§ **Problem**
Reproduce the lines from the one containing "You are a computer-use agent." through the one containing "coord(611,20)", substituting "Press" for "Tap" and leaving everything else unchanged. Omit the pictures from your answer.

§ **Provided entries**
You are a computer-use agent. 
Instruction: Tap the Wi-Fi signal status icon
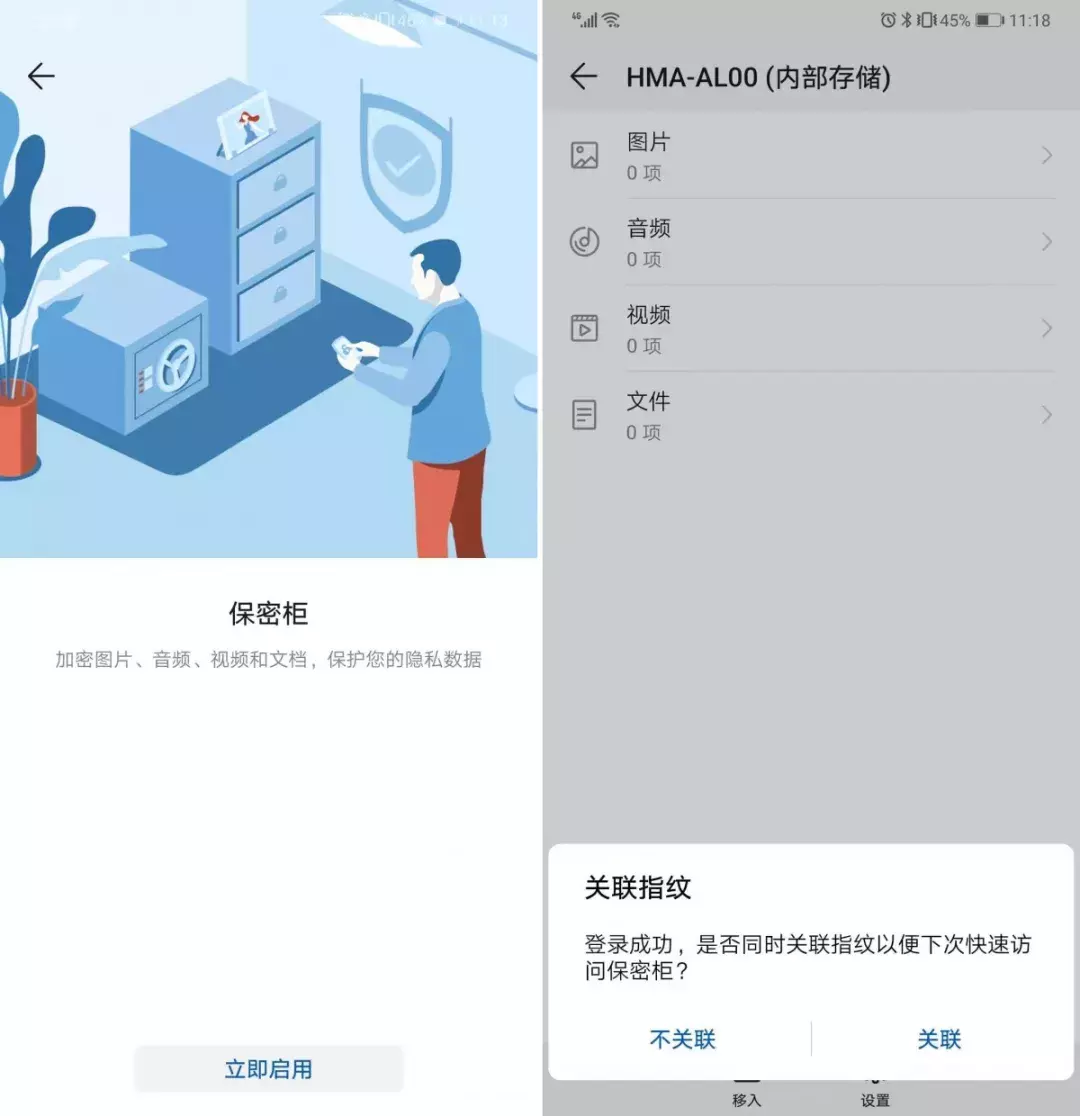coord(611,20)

* * *

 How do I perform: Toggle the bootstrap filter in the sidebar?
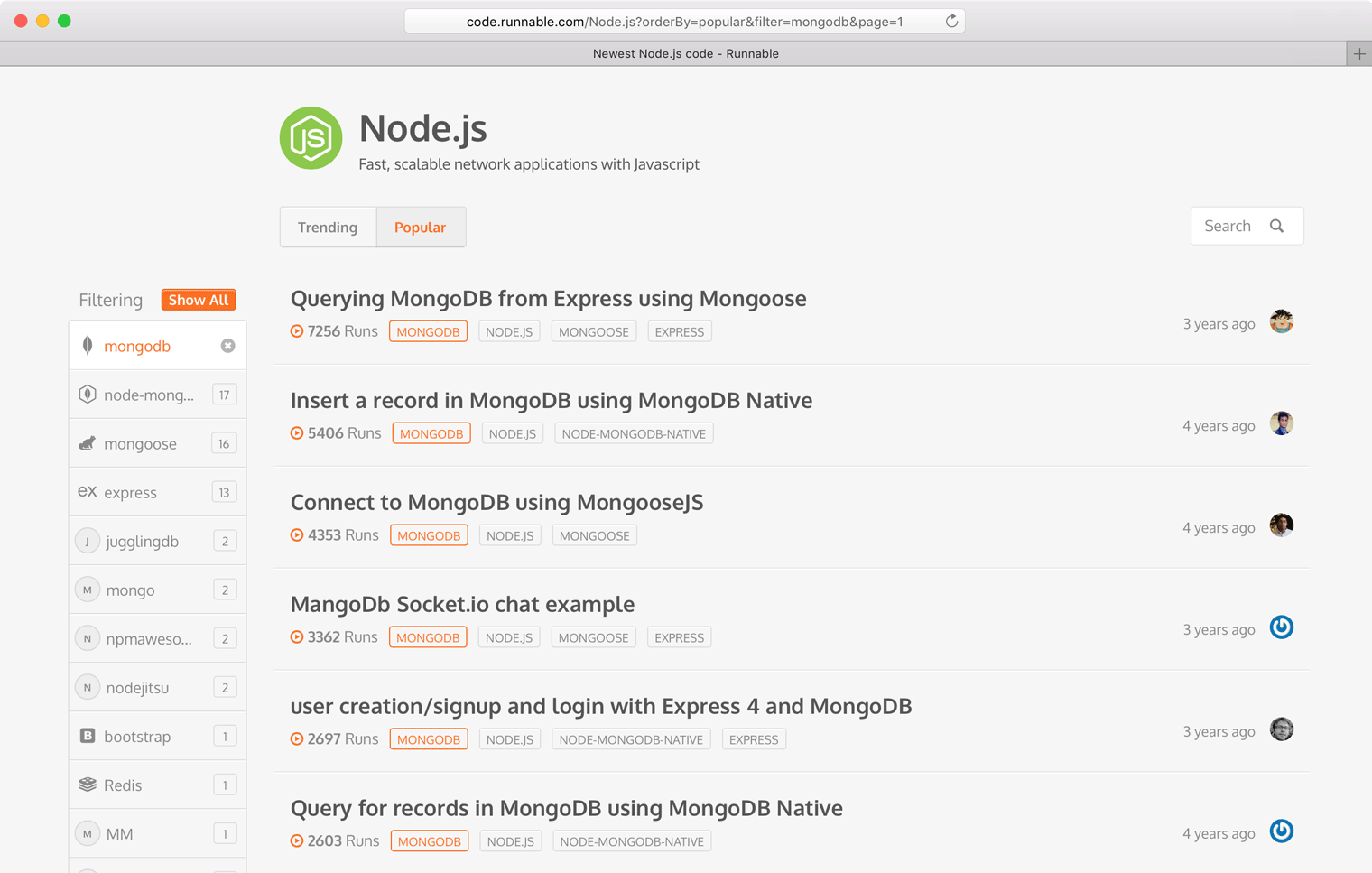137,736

* * *

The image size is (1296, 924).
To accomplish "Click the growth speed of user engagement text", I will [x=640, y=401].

§ **Problem solution**
You are a computer-use agent. 
Instruction: Press the Wi-Fi signal status icon
coord(611,20)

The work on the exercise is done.